» What is required: Where the string "agent" shows up in a line of the records, copy that line.
* * * * * * * * *
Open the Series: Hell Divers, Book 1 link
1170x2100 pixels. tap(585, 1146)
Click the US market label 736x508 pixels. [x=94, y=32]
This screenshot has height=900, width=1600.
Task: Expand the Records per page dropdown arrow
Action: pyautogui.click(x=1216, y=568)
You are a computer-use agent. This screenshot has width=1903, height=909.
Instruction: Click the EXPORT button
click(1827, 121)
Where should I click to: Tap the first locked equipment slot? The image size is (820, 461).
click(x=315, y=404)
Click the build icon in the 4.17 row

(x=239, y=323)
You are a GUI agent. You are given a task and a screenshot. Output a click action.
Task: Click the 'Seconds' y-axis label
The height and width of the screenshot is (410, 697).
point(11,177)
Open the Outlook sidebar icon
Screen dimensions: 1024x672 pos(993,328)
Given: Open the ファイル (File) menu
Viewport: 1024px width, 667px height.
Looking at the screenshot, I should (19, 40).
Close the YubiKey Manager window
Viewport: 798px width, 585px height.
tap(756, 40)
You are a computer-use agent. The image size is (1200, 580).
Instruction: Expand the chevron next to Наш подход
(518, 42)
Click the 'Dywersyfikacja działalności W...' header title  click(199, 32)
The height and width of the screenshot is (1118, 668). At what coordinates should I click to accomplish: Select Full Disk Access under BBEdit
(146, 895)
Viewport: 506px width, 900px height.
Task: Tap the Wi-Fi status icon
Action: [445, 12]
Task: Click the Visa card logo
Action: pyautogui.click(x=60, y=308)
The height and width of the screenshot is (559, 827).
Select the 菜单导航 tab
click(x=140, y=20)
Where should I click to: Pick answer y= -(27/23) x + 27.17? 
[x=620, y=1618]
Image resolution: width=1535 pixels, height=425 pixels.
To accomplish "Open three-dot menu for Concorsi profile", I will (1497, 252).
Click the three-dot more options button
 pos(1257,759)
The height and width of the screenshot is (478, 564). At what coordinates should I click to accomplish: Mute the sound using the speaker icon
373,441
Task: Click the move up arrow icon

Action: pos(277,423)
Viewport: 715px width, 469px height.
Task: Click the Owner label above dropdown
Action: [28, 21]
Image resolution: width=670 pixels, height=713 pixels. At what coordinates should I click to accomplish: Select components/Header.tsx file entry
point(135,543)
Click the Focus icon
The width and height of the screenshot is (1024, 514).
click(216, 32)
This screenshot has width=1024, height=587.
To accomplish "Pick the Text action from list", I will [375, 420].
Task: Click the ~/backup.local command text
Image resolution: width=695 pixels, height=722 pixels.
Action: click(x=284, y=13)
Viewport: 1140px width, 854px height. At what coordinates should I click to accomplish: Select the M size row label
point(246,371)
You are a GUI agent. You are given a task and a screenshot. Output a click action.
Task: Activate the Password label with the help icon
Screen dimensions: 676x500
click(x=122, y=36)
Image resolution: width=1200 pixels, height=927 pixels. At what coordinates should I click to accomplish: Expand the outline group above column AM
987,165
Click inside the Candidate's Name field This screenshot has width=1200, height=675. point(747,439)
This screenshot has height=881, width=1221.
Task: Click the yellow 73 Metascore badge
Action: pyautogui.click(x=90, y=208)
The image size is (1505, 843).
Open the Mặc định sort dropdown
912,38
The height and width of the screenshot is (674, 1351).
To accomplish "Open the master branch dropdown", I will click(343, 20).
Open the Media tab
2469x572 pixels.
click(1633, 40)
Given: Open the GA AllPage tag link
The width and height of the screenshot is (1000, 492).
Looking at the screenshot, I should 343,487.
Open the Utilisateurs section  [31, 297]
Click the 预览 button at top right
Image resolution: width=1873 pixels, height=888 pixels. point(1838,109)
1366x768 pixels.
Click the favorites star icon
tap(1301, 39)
* * * * * * * * *
» Expected answer:
You are a computer-use agent. This screenshot has width=1903, height=909.
You are a GUI agent. You are given a task and a screenshot. Output a click action.
You are a computer-use agent. The image size is (1200, 580).
You are a GUI agent. You are given a task and a screenshot. Output a click action.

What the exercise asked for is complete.